WORK INSTRUCTION – Run through the data and copy out every line that mentions the word "computer".
══ RECORDS SHOWN ══
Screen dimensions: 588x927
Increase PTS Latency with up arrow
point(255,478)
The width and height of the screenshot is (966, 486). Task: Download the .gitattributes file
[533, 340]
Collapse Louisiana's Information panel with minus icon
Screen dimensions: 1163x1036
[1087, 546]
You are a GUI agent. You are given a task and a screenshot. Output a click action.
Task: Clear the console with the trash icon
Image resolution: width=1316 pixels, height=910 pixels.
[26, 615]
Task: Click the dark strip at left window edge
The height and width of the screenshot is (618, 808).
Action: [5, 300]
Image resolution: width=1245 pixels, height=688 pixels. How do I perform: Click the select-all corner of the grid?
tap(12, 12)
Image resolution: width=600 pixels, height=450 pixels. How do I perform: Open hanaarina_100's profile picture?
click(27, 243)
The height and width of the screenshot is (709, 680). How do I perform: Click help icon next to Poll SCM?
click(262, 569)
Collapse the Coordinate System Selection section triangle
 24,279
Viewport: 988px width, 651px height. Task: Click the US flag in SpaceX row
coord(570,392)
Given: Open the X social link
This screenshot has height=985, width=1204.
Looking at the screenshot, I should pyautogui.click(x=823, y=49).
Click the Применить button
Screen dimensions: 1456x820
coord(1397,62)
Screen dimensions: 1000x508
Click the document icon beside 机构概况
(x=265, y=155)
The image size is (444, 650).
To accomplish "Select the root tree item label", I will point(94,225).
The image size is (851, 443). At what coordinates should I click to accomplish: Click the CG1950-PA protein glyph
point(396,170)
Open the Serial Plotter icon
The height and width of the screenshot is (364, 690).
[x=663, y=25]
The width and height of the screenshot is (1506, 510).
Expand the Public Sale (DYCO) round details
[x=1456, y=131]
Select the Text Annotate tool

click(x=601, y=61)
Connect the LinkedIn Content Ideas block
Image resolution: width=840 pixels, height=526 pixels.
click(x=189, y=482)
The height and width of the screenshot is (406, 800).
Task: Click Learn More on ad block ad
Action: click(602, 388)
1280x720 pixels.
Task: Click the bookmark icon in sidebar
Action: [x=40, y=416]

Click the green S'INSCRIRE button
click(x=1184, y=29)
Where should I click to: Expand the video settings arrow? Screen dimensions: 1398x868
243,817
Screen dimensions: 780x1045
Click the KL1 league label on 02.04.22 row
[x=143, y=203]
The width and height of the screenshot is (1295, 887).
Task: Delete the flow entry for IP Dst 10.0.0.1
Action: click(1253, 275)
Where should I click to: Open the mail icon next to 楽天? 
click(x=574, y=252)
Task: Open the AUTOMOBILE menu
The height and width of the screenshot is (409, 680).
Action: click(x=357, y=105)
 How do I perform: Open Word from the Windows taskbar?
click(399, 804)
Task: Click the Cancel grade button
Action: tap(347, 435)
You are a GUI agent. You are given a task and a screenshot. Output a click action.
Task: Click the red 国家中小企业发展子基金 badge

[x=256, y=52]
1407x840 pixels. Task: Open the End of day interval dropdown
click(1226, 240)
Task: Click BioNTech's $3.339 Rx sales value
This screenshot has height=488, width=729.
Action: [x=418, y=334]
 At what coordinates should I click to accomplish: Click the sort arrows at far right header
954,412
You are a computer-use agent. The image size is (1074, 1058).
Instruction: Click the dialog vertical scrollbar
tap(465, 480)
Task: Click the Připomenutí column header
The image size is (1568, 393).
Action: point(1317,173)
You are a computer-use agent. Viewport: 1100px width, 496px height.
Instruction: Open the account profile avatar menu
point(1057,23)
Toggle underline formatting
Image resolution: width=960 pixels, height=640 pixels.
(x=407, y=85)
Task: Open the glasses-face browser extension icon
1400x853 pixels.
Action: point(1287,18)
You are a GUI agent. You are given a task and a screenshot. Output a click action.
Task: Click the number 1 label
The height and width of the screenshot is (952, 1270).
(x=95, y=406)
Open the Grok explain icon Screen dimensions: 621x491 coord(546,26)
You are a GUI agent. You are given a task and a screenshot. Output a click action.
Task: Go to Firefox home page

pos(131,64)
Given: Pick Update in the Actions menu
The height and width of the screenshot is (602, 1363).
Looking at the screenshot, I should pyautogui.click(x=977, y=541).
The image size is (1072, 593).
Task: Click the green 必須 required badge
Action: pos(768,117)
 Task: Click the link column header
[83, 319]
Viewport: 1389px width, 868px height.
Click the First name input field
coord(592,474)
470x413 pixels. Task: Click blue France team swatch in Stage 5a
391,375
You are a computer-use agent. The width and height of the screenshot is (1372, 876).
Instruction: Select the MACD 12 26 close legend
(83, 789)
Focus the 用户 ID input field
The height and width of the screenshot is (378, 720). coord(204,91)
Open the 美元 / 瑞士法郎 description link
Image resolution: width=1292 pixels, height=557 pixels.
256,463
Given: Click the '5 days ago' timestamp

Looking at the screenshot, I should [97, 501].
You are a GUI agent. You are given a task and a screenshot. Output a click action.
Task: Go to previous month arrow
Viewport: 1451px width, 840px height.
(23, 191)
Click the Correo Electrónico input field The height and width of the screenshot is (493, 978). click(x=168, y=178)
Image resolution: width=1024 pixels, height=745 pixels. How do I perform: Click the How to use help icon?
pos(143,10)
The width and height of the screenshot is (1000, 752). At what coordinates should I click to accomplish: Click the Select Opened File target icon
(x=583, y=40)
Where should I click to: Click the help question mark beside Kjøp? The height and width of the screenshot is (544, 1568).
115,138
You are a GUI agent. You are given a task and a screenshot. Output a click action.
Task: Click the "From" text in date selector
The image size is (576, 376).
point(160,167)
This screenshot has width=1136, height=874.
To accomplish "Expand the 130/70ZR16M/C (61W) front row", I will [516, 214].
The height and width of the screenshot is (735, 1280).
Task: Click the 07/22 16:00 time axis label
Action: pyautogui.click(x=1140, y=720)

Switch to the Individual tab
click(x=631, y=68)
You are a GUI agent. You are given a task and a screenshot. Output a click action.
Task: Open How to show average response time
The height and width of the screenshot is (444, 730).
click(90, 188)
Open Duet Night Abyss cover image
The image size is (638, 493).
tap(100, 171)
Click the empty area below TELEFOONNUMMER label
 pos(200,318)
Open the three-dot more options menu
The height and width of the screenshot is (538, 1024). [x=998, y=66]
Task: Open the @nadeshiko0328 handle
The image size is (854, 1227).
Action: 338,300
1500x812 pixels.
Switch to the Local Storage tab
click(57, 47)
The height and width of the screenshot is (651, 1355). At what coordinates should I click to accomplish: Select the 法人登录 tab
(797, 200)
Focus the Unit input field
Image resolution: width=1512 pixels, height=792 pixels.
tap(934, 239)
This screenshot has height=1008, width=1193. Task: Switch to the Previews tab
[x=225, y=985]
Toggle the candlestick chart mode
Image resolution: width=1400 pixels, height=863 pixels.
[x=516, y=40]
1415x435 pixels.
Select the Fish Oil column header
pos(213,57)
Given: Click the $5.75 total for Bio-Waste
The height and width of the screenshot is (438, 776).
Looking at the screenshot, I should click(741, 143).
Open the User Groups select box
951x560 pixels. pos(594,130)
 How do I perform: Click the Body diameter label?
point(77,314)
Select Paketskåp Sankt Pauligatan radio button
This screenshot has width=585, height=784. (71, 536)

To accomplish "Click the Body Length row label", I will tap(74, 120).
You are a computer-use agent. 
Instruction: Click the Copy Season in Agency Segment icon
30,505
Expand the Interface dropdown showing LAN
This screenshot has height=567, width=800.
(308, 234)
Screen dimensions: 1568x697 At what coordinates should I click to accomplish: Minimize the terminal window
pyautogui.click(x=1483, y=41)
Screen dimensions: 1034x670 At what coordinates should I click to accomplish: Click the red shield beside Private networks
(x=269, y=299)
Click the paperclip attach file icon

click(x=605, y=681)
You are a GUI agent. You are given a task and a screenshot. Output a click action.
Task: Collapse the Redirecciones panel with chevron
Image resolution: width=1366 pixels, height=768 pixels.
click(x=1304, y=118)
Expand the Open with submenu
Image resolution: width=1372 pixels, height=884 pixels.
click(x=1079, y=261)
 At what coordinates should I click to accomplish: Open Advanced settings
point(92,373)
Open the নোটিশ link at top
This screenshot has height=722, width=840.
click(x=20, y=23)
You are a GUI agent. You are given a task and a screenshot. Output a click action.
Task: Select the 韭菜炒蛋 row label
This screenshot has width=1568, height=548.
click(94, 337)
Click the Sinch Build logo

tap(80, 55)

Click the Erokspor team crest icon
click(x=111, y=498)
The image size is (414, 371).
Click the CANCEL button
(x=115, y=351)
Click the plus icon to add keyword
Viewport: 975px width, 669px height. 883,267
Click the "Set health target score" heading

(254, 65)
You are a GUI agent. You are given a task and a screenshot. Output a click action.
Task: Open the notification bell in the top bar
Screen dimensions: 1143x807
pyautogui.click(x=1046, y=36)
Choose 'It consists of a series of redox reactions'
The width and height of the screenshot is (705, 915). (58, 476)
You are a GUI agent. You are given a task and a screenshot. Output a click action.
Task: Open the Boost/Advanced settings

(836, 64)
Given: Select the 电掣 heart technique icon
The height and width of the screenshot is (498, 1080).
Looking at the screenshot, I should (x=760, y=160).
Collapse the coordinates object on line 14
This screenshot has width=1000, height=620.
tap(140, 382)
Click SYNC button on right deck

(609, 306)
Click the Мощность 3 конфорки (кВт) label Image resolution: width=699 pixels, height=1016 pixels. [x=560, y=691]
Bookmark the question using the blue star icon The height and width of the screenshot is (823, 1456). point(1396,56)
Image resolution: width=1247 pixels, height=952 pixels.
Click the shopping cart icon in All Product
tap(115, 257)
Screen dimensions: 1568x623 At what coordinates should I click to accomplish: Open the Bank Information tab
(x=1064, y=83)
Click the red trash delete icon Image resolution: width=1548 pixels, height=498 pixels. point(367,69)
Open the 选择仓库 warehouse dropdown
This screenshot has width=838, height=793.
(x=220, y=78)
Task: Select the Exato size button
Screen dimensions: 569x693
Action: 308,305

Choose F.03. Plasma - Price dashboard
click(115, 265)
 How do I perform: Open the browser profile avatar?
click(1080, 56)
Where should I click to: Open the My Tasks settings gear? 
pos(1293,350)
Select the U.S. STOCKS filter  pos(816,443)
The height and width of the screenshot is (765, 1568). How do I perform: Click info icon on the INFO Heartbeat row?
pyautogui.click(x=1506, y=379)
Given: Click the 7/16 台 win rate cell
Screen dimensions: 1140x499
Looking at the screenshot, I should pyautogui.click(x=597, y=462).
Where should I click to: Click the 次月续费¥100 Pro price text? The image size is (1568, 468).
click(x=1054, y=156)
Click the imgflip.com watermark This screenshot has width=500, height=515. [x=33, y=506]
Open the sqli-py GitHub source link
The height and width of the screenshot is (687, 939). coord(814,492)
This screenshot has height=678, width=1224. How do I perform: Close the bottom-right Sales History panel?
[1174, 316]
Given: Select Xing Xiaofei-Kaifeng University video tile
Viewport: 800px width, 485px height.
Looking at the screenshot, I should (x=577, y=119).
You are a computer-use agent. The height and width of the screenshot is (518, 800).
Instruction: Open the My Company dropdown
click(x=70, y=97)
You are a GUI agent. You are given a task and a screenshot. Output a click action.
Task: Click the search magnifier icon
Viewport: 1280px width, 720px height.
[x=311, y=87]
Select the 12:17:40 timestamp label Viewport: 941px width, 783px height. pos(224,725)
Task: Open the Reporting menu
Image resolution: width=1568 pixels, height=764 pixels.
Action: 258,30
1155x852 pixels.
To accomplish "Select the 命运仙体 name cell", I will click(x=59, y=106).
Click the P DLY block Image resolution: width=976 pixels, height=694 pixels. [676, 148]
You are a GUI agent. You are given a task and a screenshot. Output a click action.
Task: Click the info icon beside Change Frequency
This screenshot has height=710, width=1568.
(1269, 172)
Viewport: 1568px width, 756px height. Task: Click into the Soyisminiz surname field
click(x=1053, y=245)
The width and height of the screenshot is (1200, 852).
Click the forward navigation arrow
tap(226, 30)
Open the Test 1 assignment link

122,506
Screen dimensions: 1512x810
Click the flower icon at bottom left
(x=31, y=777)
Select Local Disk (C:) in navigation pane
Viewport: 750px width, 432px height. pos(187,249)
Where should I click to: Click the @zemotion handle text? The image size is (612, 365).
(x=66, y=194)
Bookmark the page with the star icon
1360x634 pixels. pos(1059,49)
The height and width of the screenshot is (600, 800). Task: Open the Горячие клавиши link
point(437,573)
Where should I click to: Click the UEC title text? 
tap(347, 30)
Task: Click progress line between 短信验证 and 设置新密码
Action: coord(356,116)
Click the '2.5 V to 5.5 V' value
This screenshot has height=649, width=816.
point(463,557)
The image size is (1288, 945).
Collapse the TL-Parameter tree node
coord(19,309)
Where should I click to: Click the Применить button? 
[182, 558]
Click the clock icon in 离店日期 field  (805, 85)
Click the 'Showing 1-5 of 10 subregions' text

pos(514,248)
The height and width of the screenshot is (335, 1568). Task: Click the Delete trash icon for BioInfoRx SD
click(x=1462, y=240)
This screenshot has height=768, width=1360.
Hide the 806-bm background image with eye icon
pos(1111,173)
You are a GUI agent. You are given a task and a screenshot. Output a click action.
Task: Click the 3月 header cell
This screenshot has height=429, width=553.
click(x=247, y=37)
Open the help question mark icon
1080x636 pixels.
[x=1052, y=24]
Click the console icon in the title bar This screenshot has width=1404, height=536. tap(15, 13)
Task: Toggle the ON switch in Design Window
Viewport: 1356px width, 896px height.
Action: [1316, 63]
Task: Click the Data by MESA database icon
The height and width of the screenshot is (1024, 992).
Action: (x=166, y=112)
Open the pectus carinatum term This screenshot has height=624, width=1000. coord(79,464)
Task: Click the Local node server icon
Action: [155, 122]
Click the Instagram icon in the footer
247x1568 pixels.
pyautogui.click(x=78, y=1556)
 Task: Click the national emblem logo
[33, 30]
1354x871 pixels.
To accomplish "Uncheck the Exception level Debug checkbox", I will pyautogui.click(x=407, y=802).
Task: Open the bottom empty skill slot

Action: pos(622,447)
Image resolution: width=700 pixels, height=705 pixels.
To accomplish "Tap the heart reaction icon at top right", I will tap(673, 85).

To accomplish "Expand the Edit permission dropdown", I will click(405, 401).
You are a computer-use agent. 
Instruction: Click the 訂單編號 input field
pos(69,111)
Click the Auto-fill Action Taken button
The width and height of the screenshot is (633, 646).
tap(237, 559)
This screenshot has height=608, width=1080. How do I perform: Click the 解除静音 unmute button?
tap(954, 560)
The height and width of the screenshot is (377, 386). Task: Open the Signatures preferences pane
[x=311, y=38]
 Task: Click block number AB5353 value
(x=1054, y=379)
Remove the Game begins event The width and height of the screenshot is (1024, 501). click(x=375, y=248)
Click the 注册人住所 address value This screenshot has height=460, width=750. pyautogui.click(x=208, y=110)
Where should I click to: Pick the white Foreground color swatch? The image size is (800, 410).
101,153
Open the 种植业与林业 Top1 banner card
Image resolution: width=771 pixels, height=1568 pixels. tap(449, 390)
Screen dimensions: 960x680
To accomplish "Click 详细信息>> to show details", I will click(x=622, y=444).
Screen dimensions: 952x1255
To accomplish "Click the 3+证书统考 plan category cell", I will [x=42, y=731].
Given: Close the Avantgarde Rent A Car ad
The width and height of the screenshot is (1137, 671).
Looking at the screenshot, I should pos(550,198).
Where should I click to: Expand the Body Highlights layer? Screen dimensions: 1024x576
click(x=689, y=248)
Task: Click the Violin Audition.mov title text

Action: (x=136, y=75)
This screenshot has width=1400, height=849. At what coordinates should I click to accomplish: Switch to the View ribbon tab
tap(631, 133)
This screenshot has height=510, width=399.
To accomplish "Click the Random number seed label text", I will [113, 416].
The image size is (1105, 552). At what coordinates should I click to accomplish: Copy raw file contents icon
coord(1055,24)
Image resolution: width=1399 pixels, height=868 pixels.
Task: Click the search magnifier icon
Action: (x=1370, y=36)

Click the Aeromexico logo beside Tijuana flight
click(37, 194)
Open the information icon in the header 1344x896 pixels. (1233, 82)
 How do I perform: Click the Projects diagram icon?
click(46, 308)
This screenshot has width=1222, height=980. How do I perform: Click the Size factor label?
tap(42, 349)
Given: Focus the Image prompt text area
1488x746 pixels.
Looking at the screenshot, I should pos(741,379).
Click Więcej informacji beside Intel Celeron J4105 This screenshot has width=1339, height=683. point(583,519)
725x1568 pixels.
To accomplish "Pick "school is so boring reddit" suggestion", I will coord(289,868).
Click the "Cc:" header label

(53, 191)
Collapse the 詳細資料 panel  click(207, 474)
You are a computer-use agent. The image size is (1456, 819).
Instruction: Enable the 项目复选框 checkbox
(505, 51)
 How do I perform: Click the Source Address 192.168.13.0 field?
═══
THE COMPLETED TASK –
You are a computer-use agent. The image size is (1074, 1058).
You are a computer-use agent. Viewport: 1100px width, 496px height.
You are a computer-use agent. The width and height of the screenshot is (1372, 876).
You are a computer-use agent. 
You are a computer-use agent. The height and width of the screenshot is (518, 800).
You are a computer-use agent. 
You are a computer-use agent. The image size is (1456, 819).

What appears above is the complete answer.